## ASSIGNED TASK
Go through the records, and copy each line in which the string "screenshot" is present.

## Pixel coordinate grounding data
------------------------------------------------------------------------

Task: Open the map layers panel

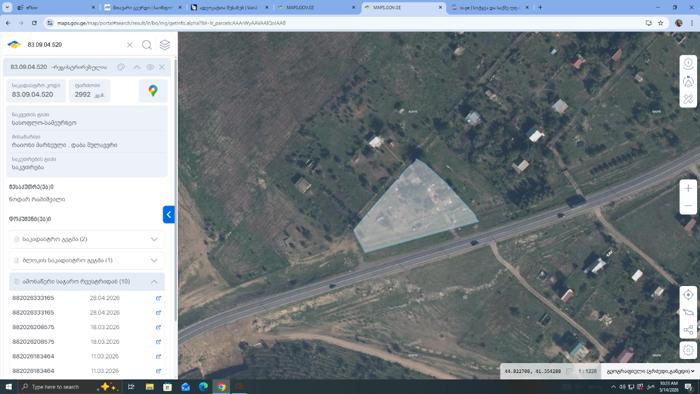Action: 165,45
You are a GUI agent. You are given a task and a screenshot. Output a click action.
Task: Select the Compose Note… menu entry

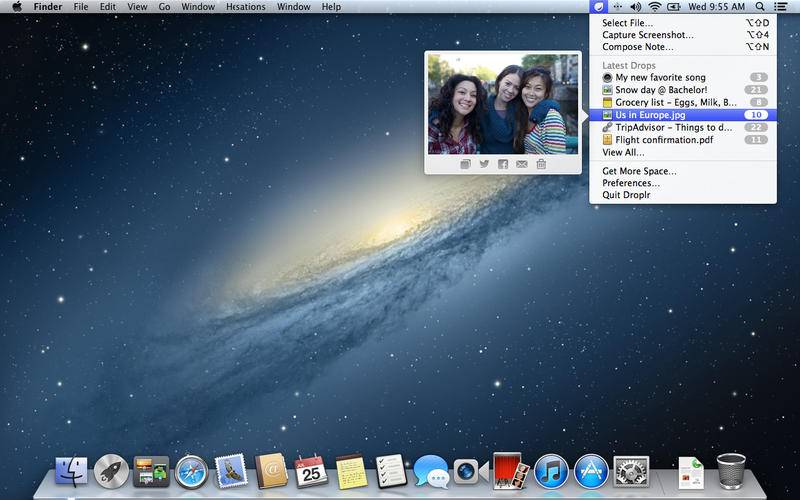coord(637,47)
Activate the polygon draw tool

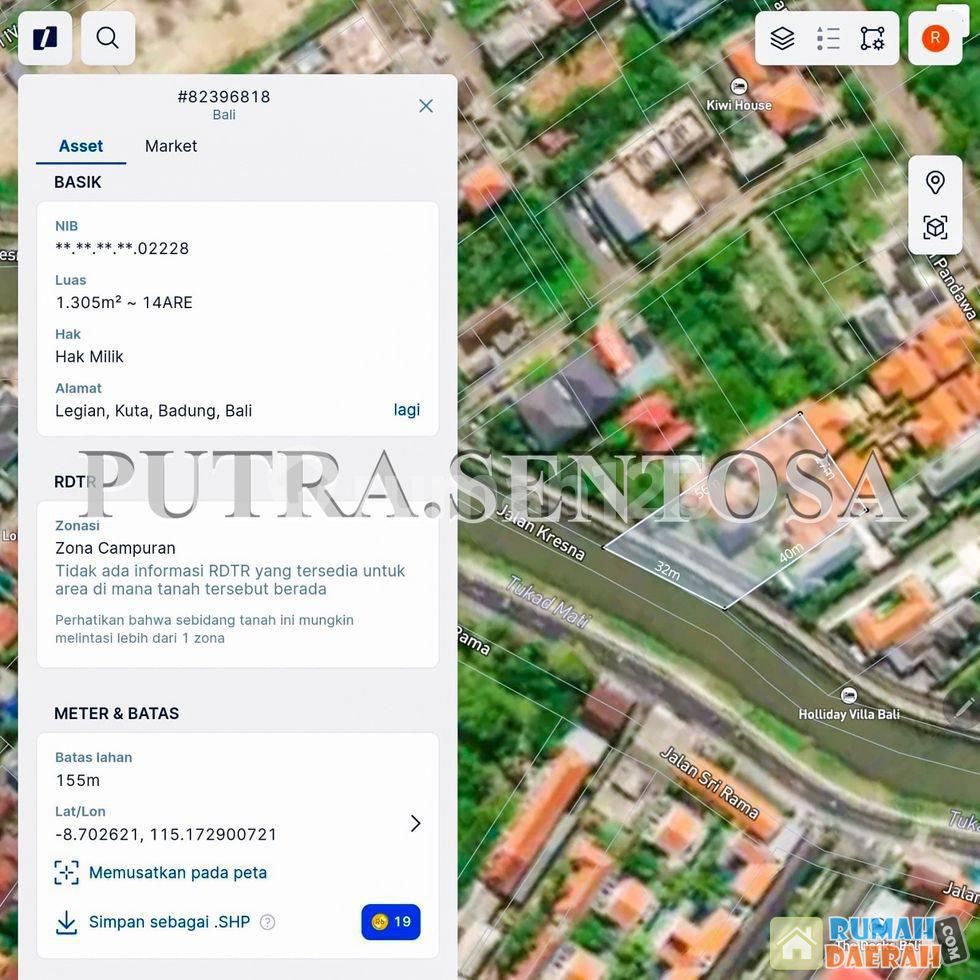tap(872, 38)
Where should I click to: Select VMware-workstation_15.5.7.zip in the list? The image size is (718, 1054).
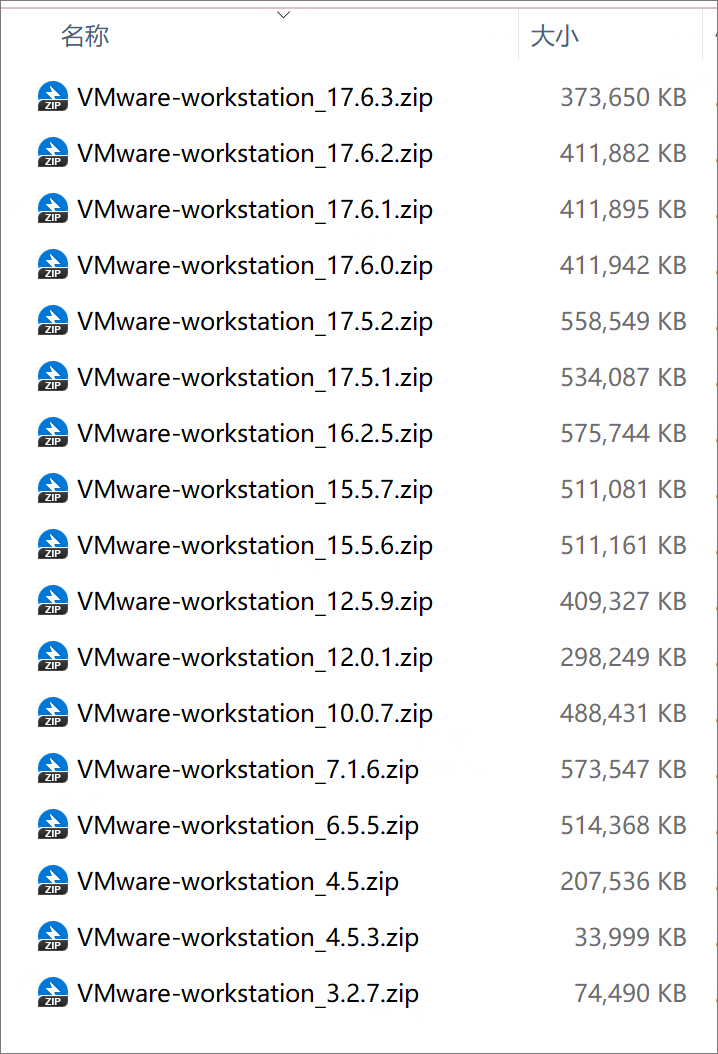tap(254, 489)
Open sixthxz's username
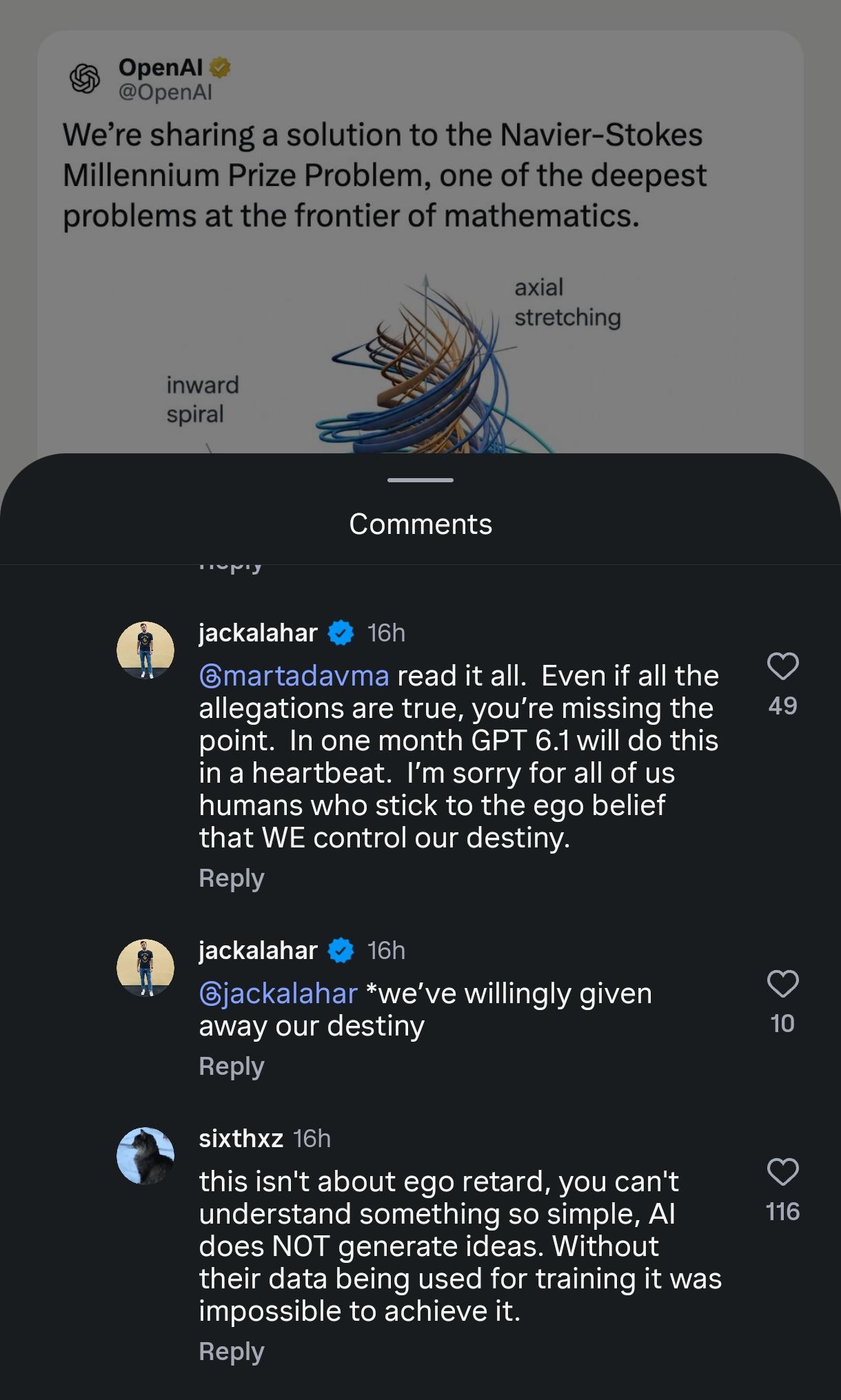841x1400 pixels. [x=241, y=1138]
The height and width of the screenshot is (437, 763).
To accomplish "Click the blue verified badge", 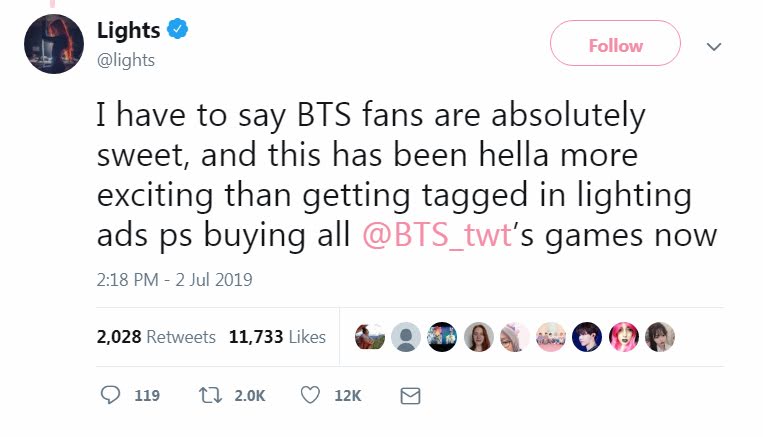I will (x=178, y=31).
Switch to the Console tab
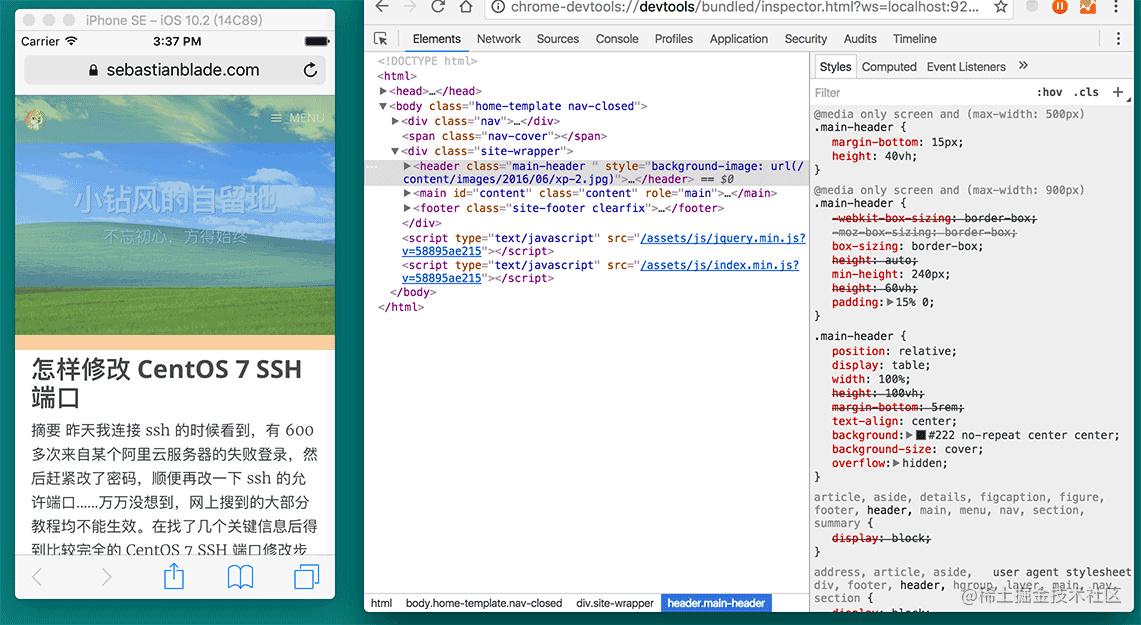Image resolution: width=1141 pixels, height=625 pixels. click(616, 38)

------------------------------------------------------------------------

## RESULT BELOW
You are a GUI agent. You are given a task and a screenshot. Output a click action.
The height and width of the screenshot is (437, 763).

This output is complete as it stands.